‘U hebt zeker geen speciale plannen voor de kerst?’
Iets dergelijks had hij haar vorig jaar ook gevraagd. Toen ze Frits nog had gehad, en een afspraak met André om op tweede kerstdag samen ergens heen te gaan.
‘Nee, ik ben nu net zo eenzaam als u.’
Geen vráág van haar kant deze keer. Ze wist immers?
‘Ik hoop dat u niet lang zo eenzaam blijft.’
Nu moesten ze elkaar wel even aankijken. Nu zag ze in zijn ogen ook de afstand die hij schiep tussen zijn eigen geluk en dat van haar. En nu was ook het ogenblik gekomen waarop ze die afstand moest overbruggen.
‘Ik vraag me af wie een eind zou kunnen maken aan mijn eenzaamheid, meneer Spoor.’
‘Dat zou toch... Er kan toch iemand in uw leven komen die van u gaat houden, en u van hem...’

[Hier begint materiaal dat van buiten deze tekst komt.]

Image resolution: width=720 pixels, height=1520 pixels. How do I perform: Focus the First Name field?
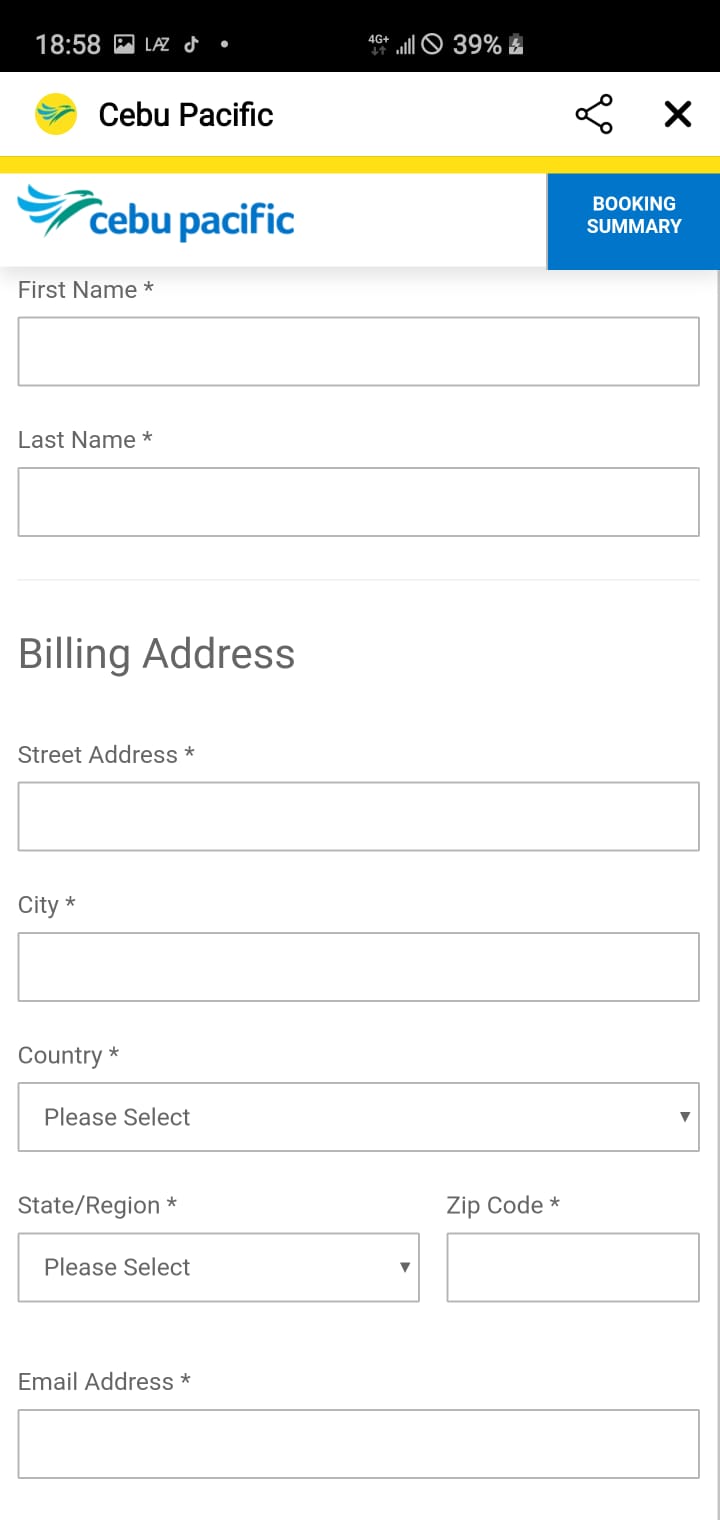pyautogui.click(x=358, y=352)
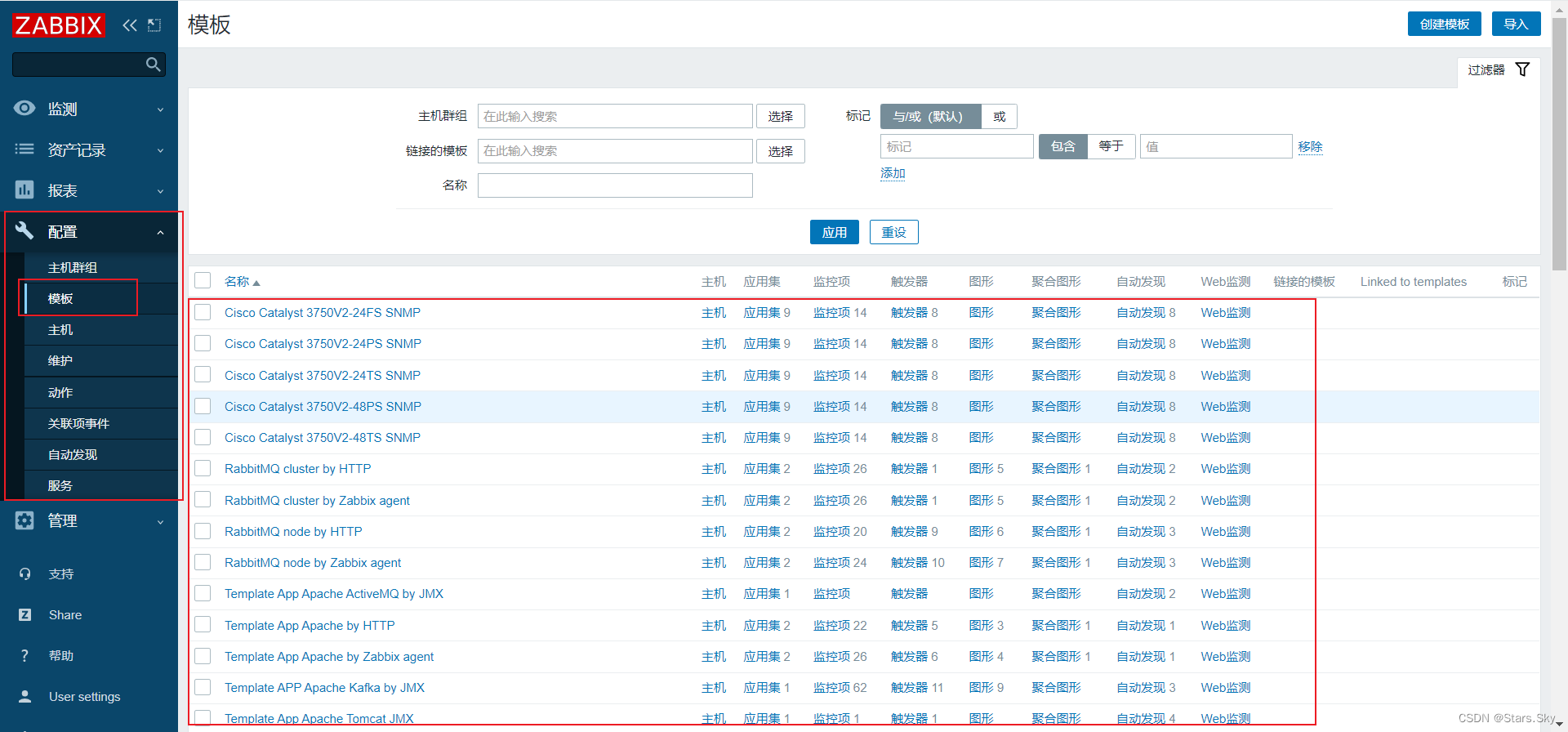1568x732 pixels.
Task: Click the sidebar hide/kiosk icon
Action: [154, 25]
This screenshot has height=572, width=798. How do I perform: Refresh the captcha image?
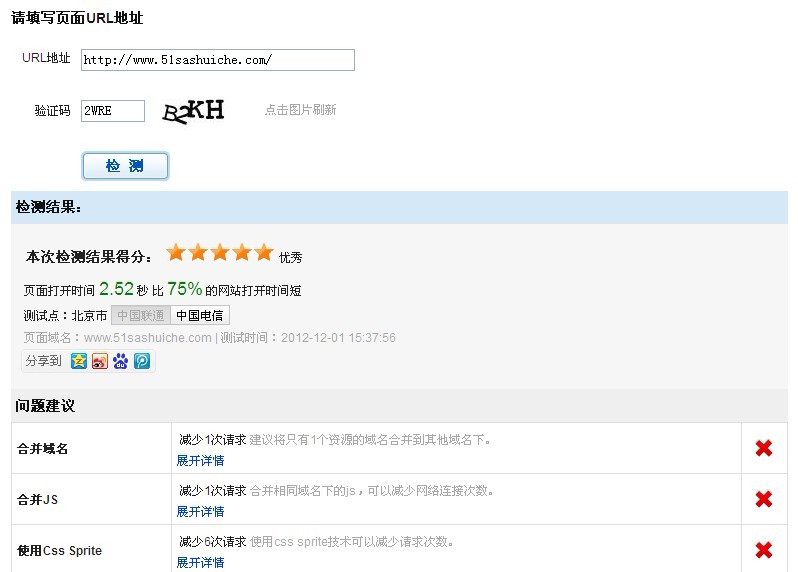(x=194, y=110)
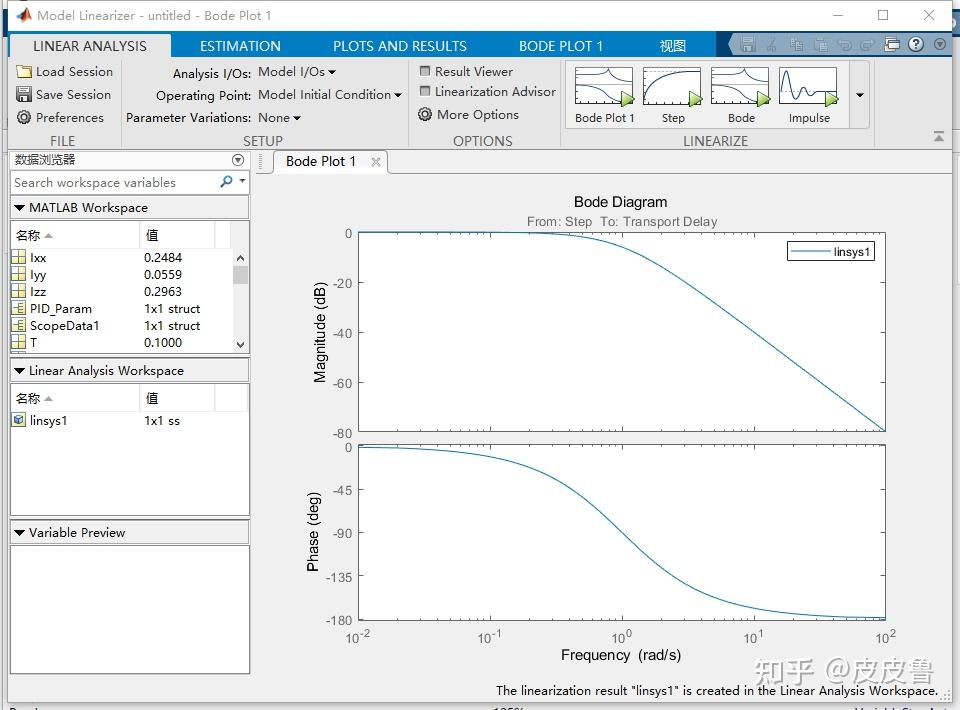Select the Bode plot icon in LINEARIZE gallery
Viewport: 960px width, 710px height.
click(740, 90)
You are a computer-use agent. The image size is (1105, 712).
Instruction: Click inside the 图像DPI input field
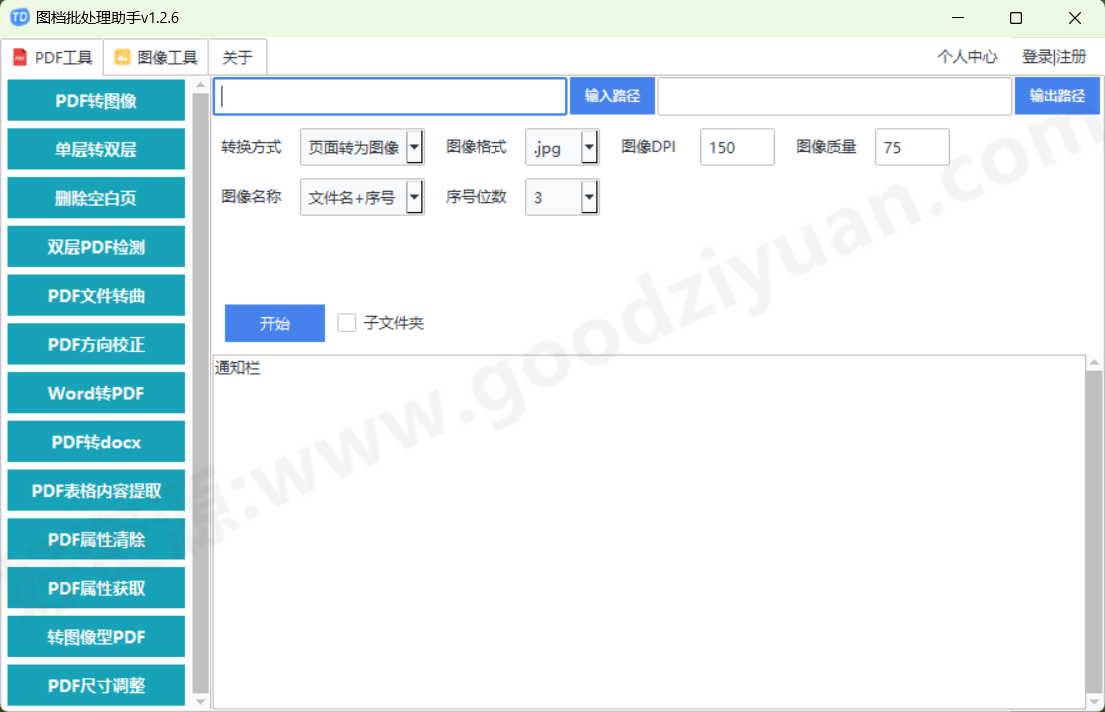(x=736, y=147)
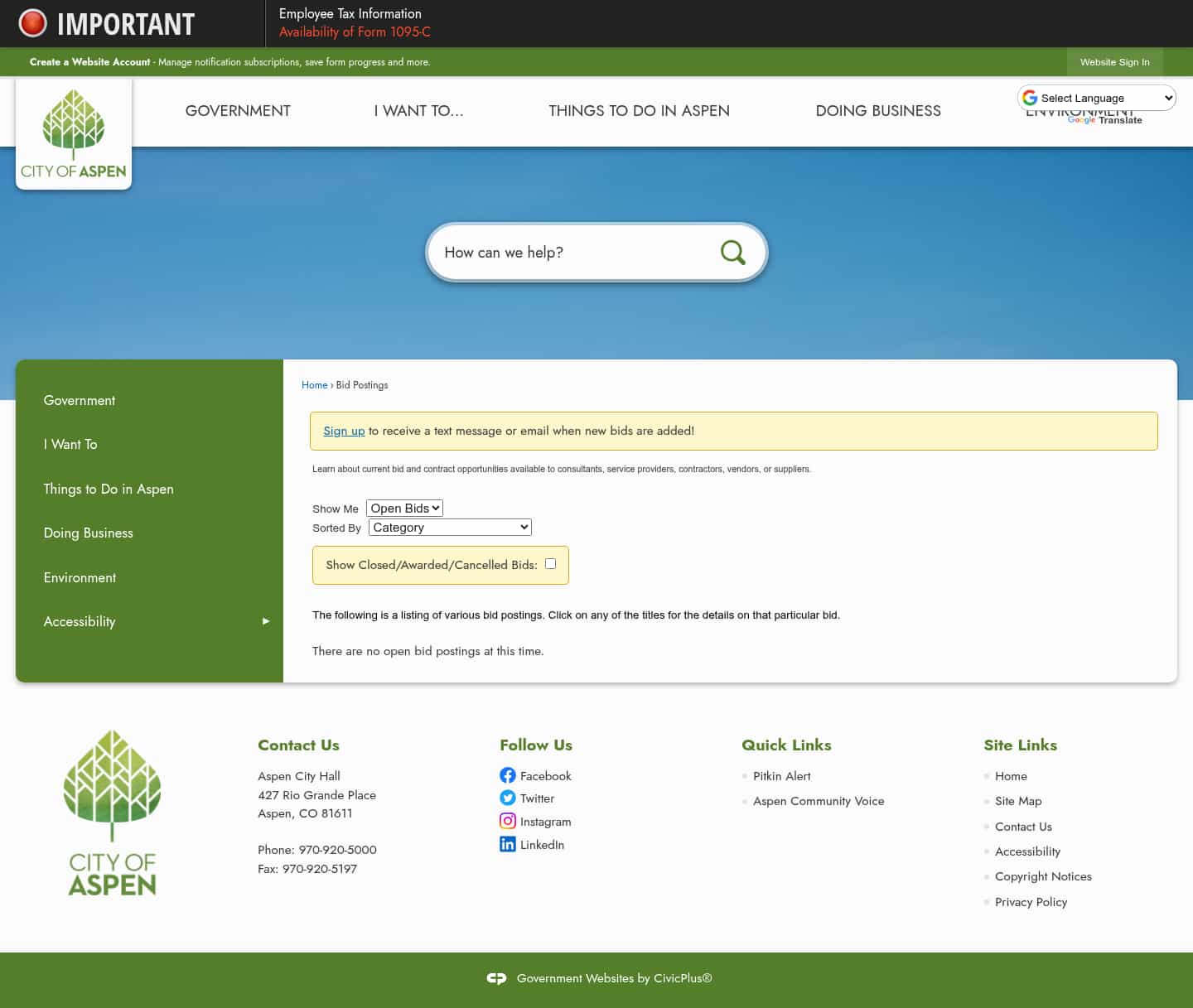Viewport: 1193px width, 1008px height.
Task: Open the DOING BUSINESS menu
Action: (878, 110)
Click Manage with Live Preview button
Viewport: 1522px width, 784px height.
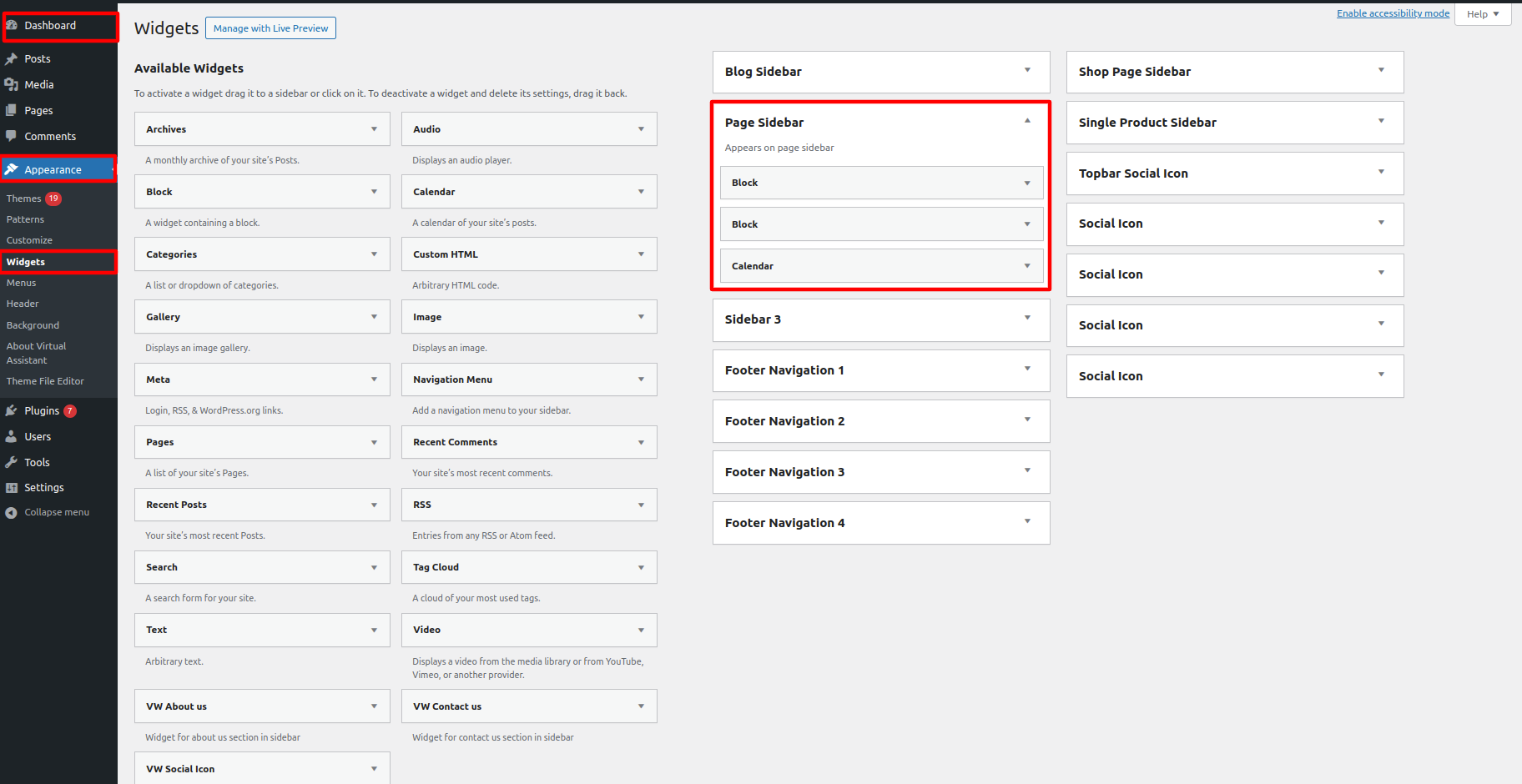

‘Ik zou die iemand mijn verhaal moeten vertellen. Een verhaal dat in zoverre op het uwe lijkt dat het ook weinig verheffends heeft. Ik zou hem moeten vertellen dat ik zo'n jaar of wat terug erop los heb geleefd. Dat ik met allerlei likkebaardende kerels naar bed ben geweest, en soms niet eens naar bed. Dat mijn lichaam dus zó bezoedeld is dat het eigenlijk in een smerige goot thuishoort.’
‘Maar ... maar dat is toch uw verléden, waarvan alleen ik, en misschien nog een enkeling iets weet. Dat hoeft u toch niet...’
‘Niet aan de grote klok te hangen, wilt u zeggen. Dat doe ik ook niet. Dat doen we geen van allen. U niet, en Buissant niet, en ik niet. Maar we zijn alle drie getekenden. Dat voelen we zelf het meest. En als we met iemand in een meer intieme relatie komen dan moeten we vertellen. Dat moest u, en dat zal ik moeten.’